In an article appearing in the June 15 issue of the Journal of Nuclear Medicine (JNM), K. Lance Gould, MD, professor of cardiology at UTMS, and five others noted that “cardiac PET combined with CT is rapidly expanding despite artifactual defects and false-positive results due to misregistration of PET and CT attenuation correction data – the frequency, cause, and correction of which remain undetermined.”
Their data show that 103 of the 259 patients who participated in the study had false-positive results.
Of the 259 patients, scans for 59 — about 23% — indicated severe false abnormalities that indicated a need for immediate surgical intervention. “These falsely positive results could lead to unnecessary procedures for nonexistent heart problems or for problems that could be treated without surgery,” Gould said.

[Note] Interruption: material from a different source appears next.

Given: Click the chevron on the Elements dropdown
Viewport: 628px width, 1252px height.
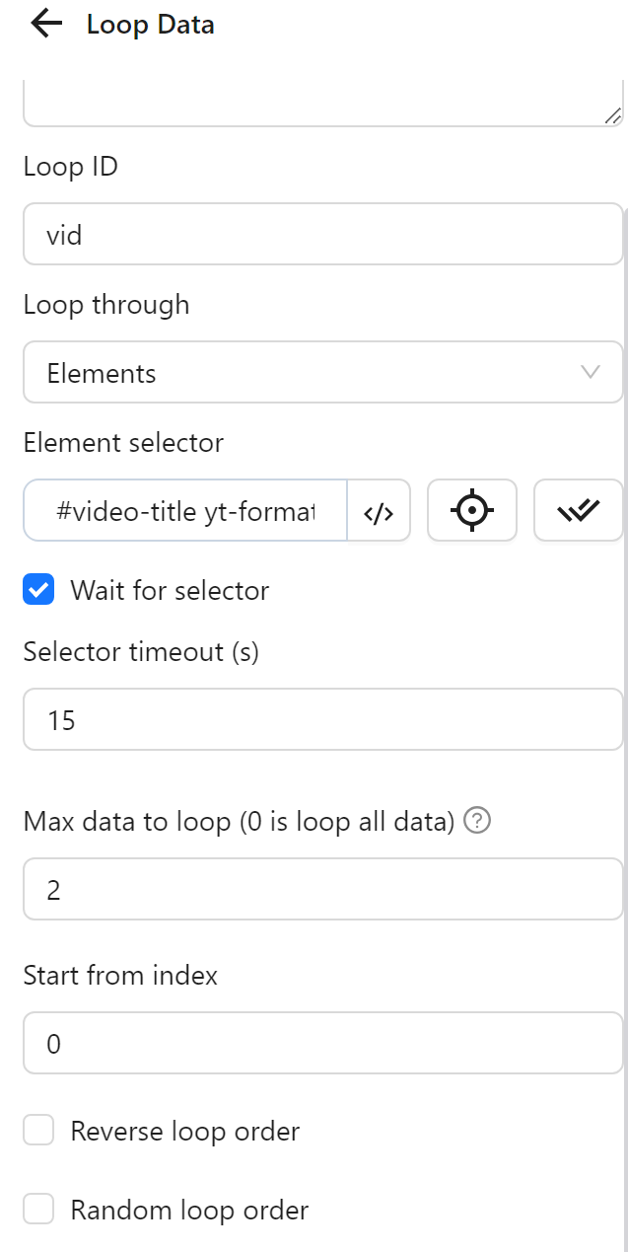Looking at the screenshot, I should [590, 372].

Gould said that images of PET/CT, appropriately interpreted, produce “absolutely perfect images of blood flow in the heart” and are “the best way to assess and directly manage heart disease.” He suggested that the misregistration problems he encountered were particularly severe for imaging of the front and side areas of the heart, which accounted for 76% of the 103 bad readings. The apex of the heart accounted for 8% of the false-positives, and the lower portion was the source of the balance of 16% of the erroneous readings.
Gould also co-authored a 2004 paper appearing in JNM that examined a similar problem with PET cardiac imaging that involved misregistration “between attenuation and emission images caus[ing] artifactual abnormalities ... that result in false-positive defects.”
According to that article, scans for roughly 21% of 1,177 came back with false positives, with patient characteristics such as body mass index, displacement of the diaphragm and heart size correlating most often with the misregistrations.
The abstract from the current study indicates that the researchers were checking for myocardial perfusion with a 16-slice scanner that employed helical attenuation correction.
Despite the expense associated with such equipment, Gould said that the software involved fails to account for movement in the lungs and heart while the patient is breathing.
Many perfusion tests involve stress tests during the perfusion, which may involve running or walking on a treadmill. Gould said that the failure of the PET and CT images to align properly causes “the images [to] have big holes or gaps where the processing is incorrect,” leading a diagnostician to conclude that the patient “has severe disease.”
Gould crafted a fix for the software problem with Tinsu Pan, PhD, associate professor of imaging physics at the M.D. Anderson Cancer Center (Houston), consisting of a rewrite of the software to correct for breathing motions and bringing the PET and CT images into alignment.